Recently, there has been a push in the US to increase semiconductor manufacturing capabilities. Currently, US dependence on foreign entities, like China,  for semi conductors is significant  and could spell disaster if that supply is interrupted because of war, sanctions, or any other conflict.  

A large factor here is Taiwan, which dominates these miconductor market in both research and production. To combat this, many argue that the US needs to increase the domestic population of skilled workers in addition to legislation like the CHIPS Act. This could be done in a myriad of ways, specifically targeted immigration policies that make it easier to get a Visa for high-talent immigrants.  

As the Economic Innovation Group puts it in The Chipmaker’s Visa: A Key Ingredient for CHIPS Act Success, “Congress should open new visa pathways for this industry to recruit talent globally. A targeted 10-year push specific to the chip making industry and its key up stream suppliers will substantially raise the odds that the United States succeeds in its goal of becoming a leading producer of the world’s most advanced chips.” 
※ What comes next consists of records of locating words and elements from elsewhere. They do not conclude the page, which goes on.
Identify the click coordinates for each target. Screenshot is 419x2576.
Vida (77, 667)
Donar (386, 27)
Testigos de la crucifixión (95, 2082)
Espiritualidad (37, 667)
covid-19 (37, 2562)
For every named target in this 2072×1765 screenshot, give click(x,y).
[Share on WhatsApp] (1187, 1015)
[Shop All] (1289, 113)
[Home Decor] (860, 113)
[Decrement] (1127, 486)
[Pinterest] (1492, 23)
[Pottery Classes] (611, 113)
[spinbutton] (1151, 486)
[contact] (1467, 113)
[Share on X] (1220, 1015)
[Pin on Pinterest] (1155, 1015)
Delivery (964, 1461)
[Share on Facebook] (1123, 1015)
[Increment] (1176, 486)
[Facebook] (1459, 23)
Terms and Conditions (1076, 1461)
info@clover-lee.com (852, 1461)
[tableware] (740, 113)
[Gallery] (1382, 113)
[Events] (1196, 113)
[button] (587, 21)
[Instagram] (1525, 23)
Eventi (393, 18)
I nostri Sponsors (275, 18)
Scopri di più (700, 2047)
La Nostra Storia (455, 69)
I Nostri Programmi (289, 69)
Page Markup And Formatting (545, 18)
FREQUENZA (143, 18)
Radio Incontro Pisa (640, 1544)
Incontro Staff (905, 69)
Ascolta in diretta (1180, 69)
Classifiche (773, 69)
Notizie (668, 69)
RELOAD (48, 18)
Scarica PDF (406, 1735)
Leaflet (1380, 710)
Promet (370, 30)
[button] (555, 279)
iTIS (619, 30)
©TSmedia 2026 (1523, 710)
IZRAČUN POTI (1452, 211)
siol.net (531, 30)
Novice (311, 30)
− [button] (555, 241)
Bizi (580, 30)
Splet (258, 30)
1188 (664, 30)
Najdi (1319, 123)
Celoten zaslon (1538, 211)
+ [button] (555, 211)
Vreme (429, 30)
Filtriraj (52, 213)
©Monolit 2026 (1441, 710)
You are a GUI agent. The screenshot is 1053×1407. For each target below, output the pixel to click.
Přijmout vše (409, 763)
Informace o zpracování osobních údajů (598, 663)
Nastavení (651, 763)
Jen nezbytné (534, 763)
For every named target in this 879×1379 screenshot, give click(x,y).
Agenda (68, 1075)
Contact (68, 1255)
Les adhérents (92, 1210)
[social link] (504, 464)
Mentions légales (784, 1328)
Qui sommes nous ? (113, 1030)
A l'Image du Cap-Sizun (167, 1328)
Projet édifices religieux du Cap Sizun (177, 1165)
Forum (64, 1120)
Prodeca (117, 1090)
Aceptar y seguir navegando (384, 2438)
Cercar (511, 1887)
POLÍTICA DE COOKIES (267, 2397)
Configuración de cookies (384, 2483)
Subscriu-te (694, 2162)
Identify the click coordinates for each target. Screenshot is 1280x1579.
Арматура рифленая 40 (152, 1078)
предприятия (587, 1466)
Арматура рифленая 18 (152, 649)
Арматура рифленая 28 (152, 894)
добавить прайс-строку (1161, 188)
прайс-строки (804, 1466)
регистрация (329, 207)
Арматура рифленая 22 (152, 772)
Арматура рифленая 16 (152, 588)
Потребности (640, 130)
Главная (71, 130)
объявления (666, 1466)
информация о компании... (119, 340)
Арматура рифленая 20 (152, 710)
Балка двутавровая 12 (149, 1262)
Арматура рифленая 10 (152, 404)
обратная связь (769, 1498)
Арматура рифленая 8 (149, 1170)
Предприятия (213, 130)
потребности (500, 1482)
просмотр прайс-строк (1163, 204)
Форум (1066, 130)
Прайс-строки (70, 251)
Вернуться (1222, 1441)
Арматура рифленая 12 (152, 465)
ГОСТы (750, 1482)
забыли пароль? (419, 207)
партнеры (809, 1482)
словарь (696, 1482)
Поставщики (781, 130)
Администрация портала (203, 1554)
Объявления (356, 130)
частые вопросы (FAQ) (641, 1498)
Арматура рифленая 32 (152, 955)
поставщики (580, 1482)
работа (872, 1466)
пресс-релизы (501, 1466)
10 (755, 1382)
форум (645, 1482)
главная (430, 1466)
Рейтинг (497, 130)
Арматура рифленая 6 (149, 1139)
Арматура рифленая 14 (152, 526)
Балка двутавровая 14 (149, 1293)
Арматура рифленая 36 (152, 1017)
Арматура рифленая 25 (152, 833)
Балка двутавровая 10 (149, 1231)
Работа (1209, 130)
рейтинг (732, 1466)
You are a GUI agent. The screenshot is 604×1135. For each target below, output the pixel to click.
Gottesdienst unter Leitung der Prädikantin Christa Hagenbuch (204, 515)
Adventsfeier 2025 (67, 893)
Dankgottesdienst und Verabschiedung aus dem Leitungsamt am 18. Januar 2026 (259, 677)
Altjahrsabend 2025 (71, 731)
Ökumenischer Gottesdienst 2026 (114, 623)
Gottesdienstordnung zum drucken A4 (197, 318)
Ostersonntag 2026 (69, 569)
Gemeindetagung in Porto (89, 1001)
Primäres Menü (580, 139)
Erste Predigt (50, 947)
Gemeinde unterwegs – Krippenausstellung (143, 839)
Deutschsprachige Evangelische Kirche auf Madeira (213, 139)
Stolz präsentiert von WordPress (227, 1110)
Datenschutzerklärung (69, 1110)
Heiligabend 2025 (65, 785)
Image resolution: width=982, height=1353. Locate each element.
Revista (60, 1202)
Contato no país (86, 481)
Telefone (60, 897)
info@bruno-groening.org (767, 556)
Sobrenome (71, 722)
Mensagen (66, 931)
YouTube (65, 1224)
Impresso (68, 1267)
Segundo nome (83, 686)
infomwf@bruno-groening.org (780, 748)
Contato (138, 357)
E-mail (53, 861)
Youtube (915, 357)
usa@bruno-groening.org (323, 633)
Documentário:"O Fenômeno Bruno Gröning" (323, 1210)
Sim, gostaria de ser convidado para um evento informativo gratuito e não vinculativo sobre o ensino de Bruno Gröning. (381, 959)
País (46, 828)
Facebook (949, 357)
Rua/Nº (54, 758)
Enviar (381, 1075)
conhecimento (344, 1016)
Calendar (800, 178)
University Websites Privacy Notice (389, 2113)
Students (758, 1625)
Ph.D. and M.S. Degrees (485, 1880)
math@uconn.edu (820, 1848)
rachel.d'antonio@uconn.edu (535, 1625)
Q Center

This would allow the US to pass the amount of time it would take to cultivate a high-skill domestic workforce. Currently, the US Federal Government is becoming growingly friendly towards industrial policy. This, coupled with the recent growth in foreign semiconductor production, makes this a current issue and one that will only get worse with time. While the specifics of this would be complicated due to current immigration policies and geopolitical trends in east Asia, immigration reform could posture the US to be a commanding presence in the field of semi conductor manufacturing.